» **What you are asked to do**: Scan the entries below and state how many lines contain "arrow". No other output.

Items from a data source
::::::::

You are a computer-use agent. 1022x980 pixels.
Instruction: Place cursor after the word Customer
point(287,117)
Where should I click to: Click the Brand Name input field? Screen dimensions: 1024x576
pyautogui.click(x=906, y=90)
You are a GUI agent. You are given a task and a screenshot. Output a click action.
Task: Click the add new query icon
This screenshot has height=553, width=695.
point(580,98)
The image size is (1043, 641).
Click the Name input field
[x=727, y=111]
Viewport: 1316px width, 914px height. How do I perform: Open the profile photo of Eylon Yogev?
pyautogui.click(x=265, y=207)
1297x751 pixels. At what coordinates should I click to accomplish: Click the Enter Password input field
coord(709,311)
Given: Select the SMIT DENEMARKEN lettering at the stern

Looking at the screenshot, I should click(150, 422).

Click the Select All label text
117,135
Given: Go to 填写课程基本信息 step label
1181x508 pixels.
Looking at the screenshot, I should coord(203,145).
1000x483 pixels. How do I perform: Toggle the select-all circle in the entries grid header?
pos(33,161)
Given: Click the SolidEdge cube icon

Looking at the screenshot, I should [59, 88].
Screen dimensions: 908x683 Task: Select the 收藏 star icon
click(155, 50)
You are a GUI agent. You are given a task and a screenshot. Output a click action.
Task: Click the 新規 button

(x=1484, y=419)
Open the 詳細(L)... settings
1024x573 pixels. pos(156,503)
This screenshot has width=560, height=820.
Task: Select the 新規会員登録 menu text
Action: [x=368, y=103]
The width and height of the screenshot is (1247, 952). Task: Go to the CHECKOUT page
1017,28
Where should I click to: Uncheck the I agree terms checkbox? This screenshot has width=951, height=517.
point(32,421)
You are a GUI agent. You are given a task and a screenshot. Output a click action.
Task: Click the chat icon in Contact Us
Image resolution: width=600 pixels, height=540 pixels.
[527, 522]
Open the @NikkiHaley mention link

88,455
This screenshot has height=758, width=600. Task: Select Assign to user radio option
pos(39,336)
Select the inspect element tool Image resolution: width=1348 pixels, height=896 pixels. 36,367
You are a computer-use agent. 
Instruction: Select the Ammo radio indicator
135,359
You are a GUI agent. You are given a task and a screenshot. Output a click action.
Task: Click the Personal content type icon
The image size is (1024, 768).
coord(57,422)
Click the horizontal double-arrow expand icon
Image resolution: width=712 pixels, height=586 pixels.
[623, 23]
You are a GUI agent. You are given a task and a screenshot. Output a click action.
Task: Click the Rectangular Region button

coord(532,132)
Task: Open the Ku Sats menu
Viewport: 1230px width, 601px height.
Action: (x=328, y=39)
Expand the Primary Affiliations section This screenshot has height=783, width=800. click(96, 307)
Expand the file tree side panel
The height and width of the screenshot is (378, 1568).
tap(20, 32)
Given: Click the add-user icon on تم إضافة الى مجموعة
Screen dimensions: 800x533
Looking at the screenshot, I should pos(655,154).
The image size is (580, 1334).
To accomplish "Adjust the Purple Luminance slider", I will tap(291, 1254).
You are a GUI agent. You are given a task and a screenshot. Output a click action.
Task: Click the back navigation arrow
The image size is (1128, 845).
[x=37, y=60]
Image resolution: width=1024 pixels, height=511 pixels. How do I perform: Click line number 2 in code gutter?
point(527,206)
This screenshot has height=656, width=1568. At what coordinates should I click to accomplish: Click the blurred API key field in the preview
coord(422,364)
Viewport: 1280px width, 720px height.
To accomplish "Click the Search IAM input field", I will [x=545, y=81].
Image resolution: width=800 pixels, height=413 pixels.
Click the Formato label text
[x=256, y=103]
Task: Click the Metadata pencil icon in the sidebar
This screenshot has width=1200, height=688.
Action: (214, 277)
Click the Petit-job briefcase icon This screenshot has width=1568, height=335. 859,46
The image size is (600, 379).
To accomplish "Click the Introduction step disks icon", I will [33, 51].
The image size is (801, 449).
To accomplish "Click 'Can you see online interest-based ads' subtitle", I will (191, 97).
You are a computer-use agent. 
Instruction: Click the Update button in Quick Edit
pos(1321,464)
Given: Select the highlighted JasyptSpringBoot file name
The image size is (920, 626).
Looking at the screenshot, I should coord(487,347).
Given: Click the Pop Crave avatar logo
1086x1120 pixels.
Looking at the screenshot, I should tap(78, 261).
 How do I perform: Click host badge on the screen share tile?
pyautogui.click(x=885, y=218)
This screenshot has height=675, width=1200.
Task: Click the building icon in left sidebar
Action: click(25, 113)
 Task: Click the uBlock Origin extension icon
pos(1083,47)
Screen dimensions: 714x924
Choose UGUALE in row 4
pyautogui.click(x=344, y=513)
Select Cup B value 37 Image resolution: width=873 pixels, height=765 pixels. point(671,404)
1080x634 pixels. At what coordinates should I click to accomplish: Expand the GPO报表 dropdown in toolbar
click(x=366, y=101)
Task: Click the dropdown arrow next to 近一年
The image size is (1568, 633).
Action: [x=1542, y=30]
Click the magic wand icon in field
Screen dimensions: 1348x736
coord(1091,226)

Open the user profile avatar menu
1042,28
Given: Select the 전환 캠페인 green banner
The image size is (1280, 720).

::::::::

» **Answer below**: 3